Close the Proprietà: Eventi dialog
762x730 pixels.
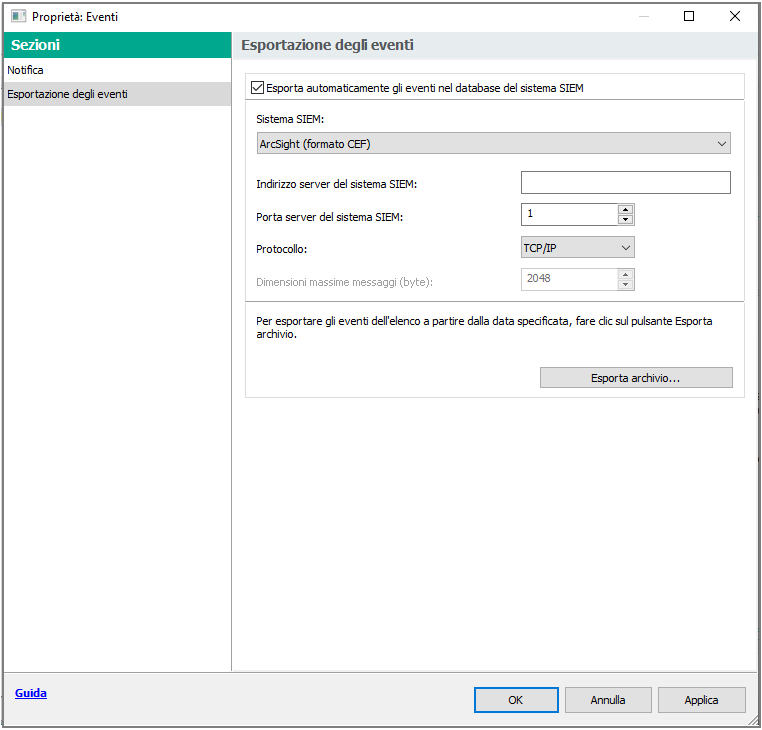(735, 17)
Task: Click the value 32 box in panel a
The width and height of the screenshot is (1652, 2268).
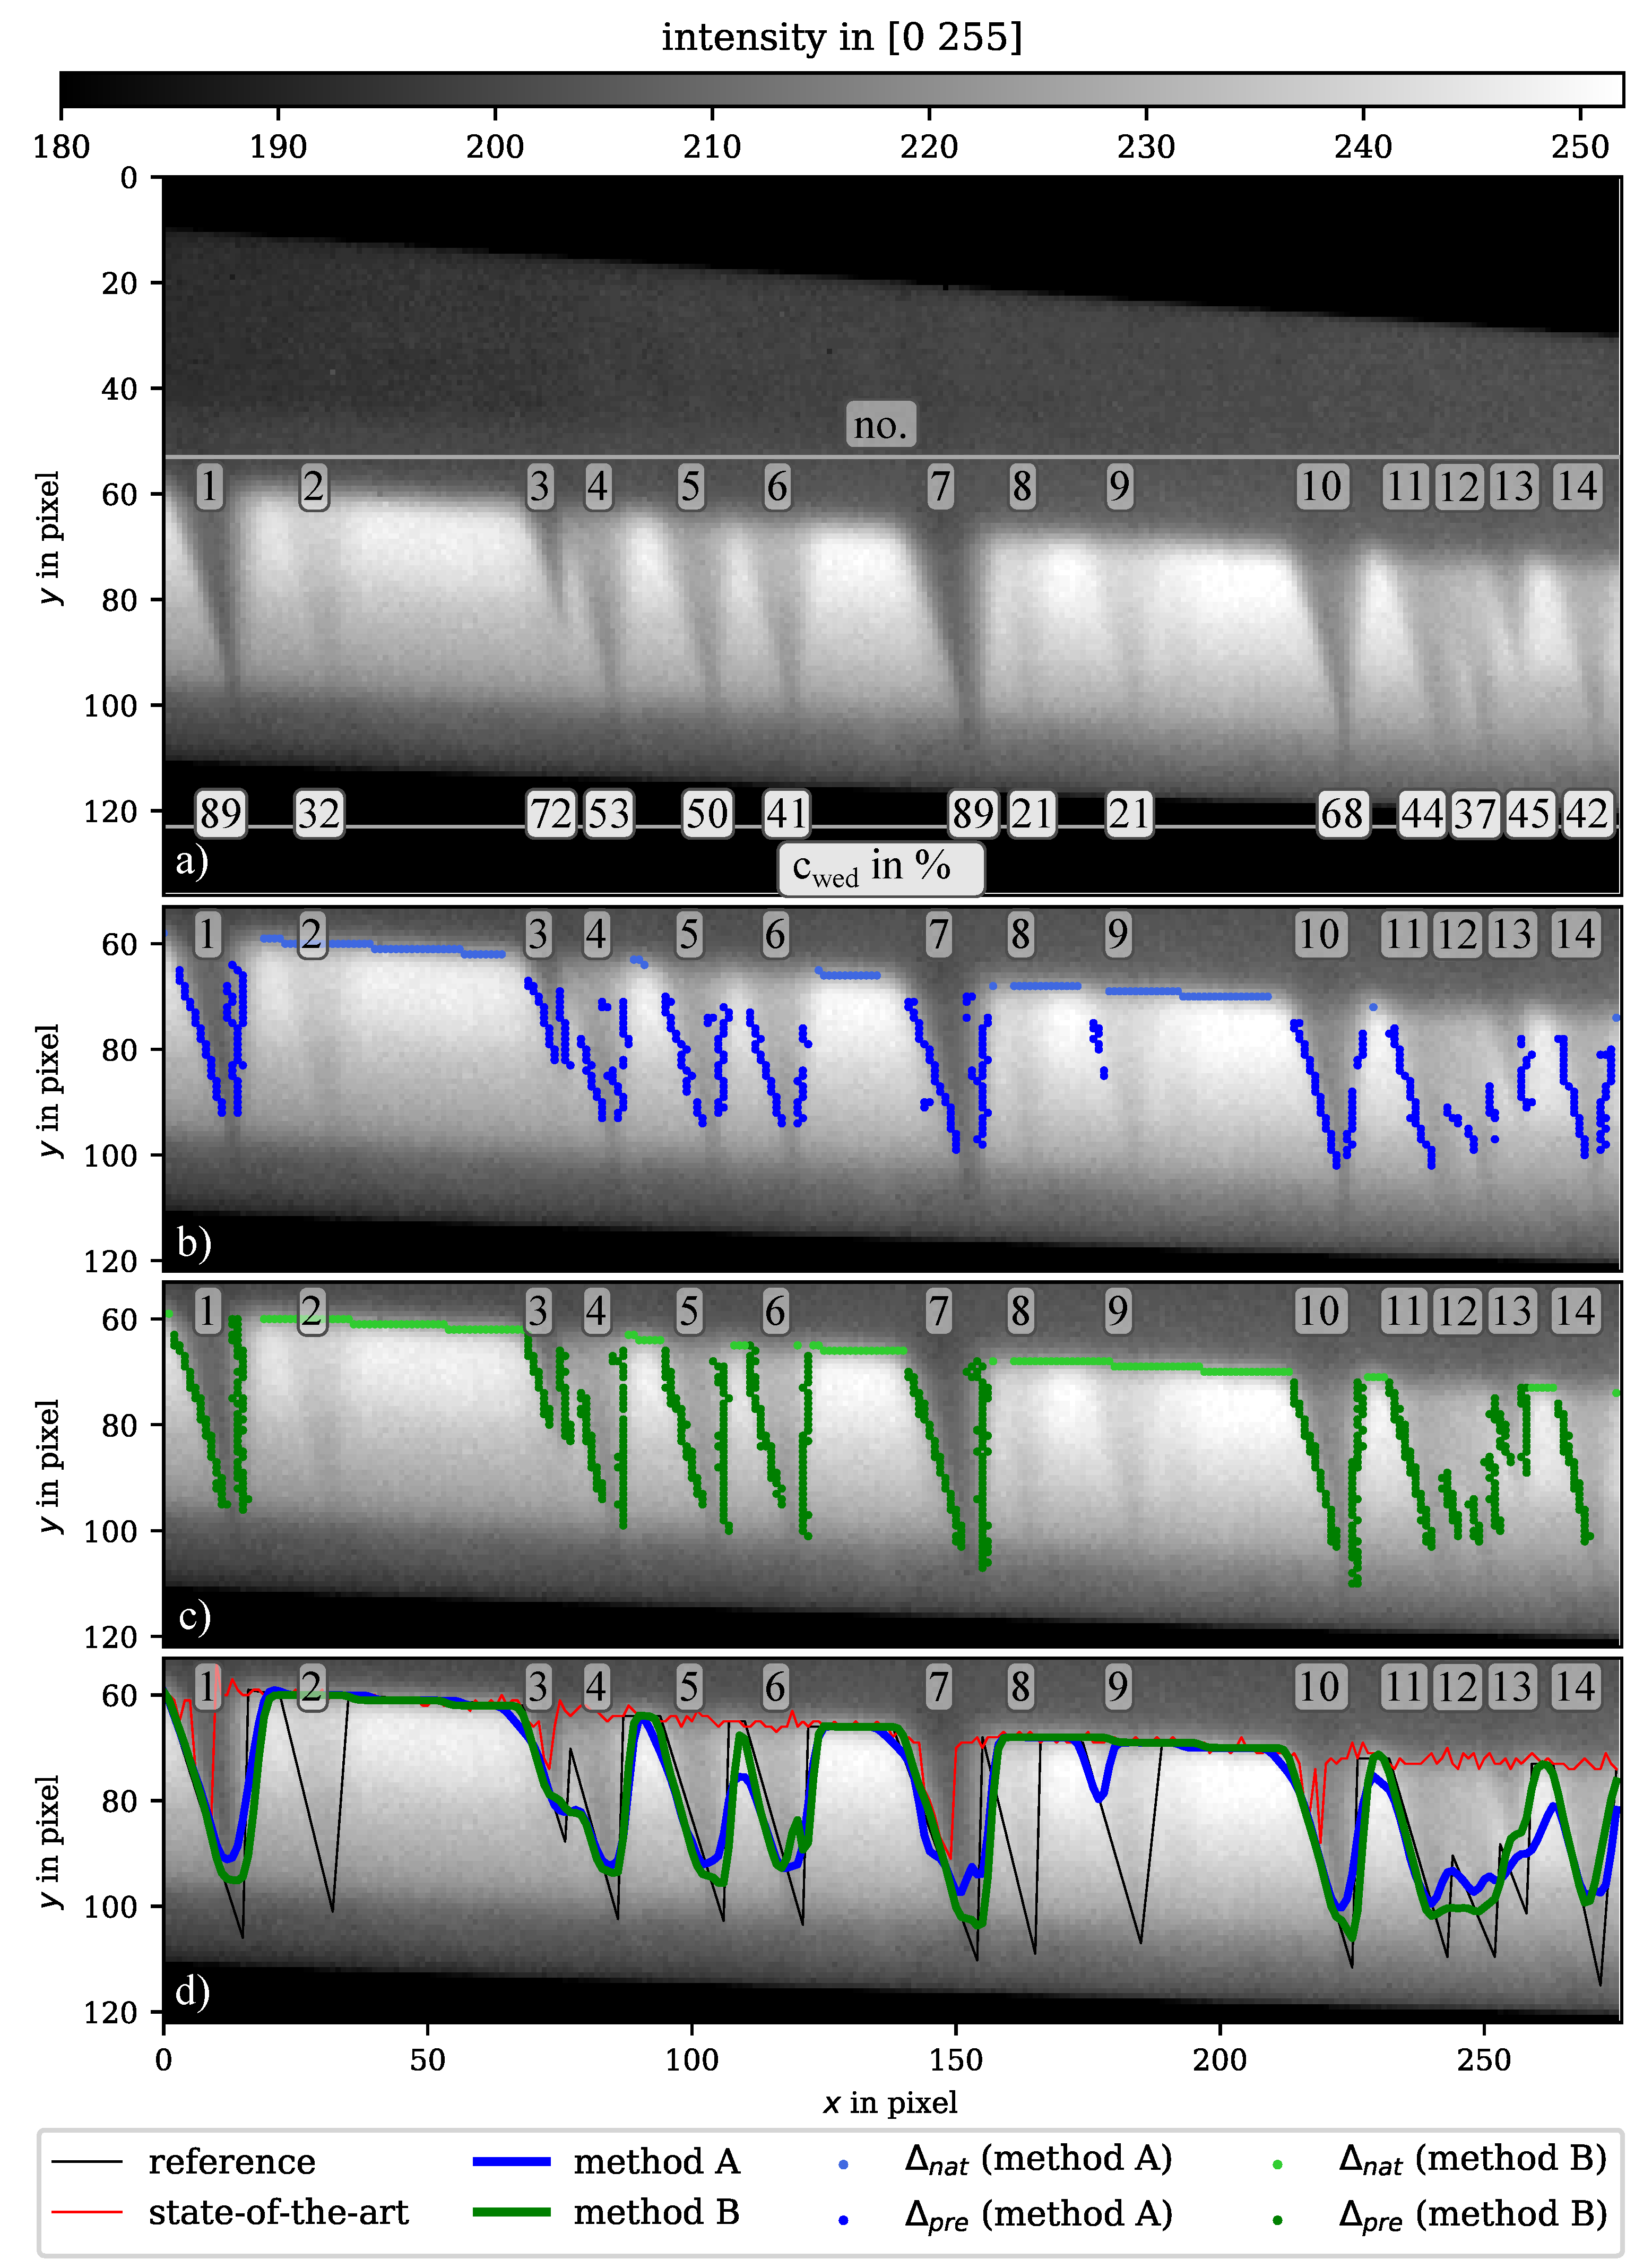Action: (x=319, y=814)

## OBJECTIVE
Please arrange every line of text in the records above as a numbered list, leaving out blank lines and the pictures.

## FINISHED ANSWER
1. Close the Proprietà: Eventi dialog
2. 762x730 pixels.
3. (735, 17)
4. Task: Click the value 32 box in panel a
5. The width and height of the screenshot is (1652, 2268).
6. Action: (x=319, y=814)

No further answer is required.